Still, many reenactors focus on the fusion of their activities with those of scores of vendors, and they wonder whether American history can commingle with American capitalism.

"If this is successful and we decide to continue into the event business, we'd get away from the word reenactment," said Primedia's Regan.

This strategy could backfire, Holschuh said, because reenactors covet authenticity above all else.

"Mega-events are good," said Kyth Banks, a reenactor from Jonesville, Va., who is known as Captain Gray Dog of the 37th Virginia Company during battle. "But the problem of them is a lot of times, outfits that do mega-events get into numbers, and authenticity suffers."

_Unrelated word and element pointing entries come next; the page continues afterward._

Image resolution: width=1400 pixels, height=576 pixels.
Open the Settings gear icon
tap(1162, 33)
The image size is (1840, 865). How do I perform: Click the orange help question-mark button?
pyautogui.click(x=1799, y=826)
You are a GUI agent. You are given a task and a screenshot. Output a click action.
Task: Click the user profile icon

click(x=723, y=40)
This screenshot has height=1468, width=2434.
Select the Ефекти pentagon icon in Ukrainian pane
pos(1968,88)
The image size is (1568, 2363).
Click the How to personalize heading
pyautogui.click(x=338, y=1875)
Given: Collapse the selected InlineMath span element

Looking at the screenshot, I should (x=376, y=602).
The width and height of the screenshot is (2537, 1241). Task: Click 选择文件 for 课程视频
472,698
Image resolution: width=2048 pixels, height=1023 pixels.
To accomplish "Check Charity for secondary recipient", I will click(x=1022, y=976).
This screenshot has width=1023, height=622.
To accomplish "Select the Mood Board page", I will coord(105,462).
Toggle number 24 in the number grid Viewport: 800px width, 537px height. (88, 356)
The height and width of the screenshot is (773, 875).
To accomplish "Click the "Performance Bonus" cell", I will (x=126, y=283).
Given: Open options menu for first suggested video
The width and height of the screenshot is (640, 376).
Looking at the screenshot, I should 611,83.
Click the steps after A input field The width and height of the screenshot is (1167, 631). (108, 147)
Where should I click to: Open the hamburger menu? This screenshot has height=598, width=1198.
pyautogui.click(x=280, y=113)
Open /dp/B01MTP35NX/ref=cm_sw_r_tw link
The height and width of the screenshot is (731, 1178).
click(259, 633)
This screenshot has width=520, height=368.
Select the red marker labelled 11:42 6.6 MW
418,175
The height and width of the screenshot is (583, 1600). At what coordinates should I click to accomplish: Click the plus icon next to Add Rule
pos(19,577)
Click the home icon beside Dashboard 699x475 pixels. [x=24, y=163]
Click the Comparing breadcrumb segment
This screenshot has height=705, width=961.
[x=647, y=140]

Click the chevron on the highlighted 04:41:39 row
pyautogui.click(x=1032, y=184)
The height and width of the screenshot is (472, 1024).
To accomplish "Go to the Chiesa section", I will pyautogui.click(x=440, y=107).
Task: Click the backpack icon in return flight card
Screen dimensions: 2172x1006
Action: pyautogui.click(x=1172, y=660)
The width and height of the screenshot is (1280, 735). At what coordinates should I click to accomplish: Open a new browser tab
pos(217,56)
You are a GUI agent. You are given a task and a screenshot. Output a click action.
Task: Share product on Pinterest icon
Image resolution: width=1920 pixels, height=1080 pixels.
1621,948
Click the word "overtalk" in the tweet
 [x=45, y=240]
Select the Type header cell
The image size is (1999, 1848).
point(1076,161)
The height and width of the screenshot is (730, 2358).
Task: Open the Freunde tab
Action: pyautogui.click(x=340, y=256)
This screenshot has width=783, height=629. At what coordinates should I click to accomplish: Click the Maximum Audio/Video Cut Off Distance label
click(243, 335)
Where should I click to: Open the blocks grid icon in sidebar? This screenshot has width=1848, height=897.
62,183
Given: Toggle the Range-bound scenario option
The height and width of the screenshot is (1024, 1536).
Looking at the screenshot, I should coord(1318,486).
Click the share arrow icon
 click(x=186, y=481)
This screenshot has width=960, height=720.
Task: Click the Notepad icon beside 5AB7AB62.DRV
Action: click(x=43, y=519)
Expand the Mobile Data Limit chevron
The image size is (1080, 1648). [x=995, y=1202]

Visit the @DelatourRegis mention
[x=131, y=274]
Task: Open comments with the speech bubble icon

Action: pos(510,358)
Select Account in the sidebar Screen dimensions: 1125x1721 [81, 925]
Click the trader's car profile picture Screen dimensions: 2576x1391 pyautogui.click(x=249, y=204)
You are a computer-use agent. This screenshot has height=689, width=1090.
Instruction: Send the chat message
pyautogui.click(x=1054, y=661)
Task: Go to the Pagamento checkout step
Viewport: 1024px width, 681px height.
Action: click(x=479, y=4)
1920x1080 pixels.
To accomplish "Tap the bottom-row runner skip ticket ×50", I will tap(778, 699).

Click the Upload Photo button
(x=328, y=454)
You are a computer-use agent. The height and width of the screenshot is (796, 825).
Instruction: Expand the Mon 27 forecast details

Dale Alkire, who puts on a small-scale reenactment in Lima, Ohio, sees another downside. "A lot of units would come to Lima, but they'll drive all the way to the East Coast instead. It takes care of the month of June [for reenactors]."

Then again, "Gettysburg was awesome," said Alkire, referring to last year's remaking of the Battle of Gettysburg, in which he participated. "If you had to make Pickett's Charge, to look and see 15,000 people there . . . ," his voice trailing off with the fond memory.

Day tickets cost $10 in advance ($24 for a weekend pass) or $12 at the gate. Tickets for children ages 6 to 12 are $5 per day, and children 6 and younger get in free. Tickets can be purchased by phone at 1-888-696-3340 or at www.TheHistoryNet.com on the Internet.